» **YOUR GOAL**:
Looking at the listing below, retype exactly the lines starting at the one containing "Task: Click the level 7 number on crown badge" and ending at the one containing "Where should I click to: Open", both included, and nothing else.
─── GIVEN DATA ───
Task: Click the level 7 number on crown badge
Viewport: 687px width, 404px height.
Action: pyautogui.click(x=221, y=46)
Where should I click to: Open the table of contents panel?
───
─── GIVEN DATA ───
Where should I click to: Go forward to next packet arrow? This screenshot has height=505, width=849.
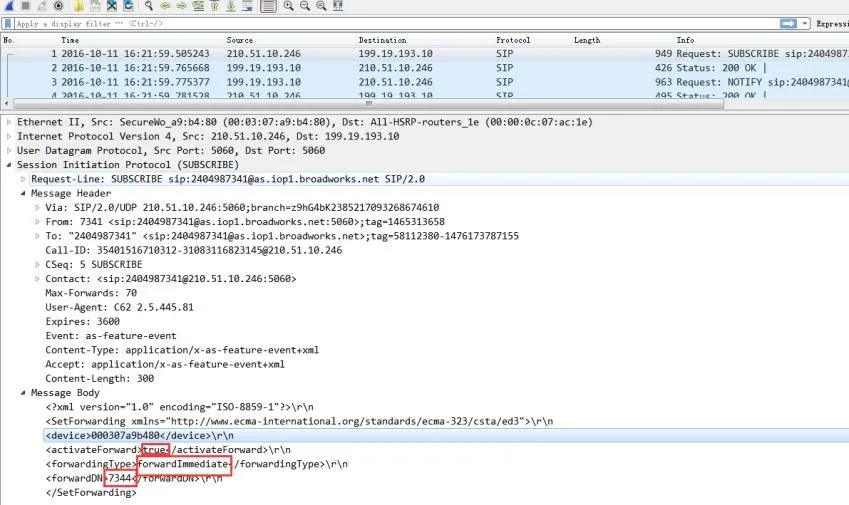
───
─── GIVEN DATA ───
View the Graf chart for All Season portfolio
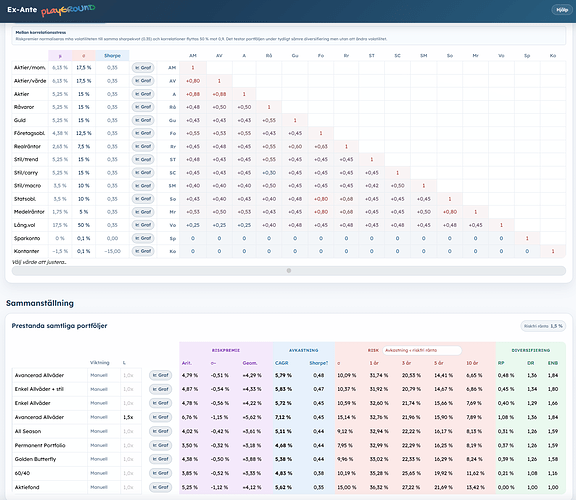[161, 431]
───
» **TASK ANSWER**:
Task: Click the level 7 number on crown badge
Viewport: 687px width, 404px height.
Action: pyautogui.click(x=221, y=46)
Where should I click to: Open the table of contents panel?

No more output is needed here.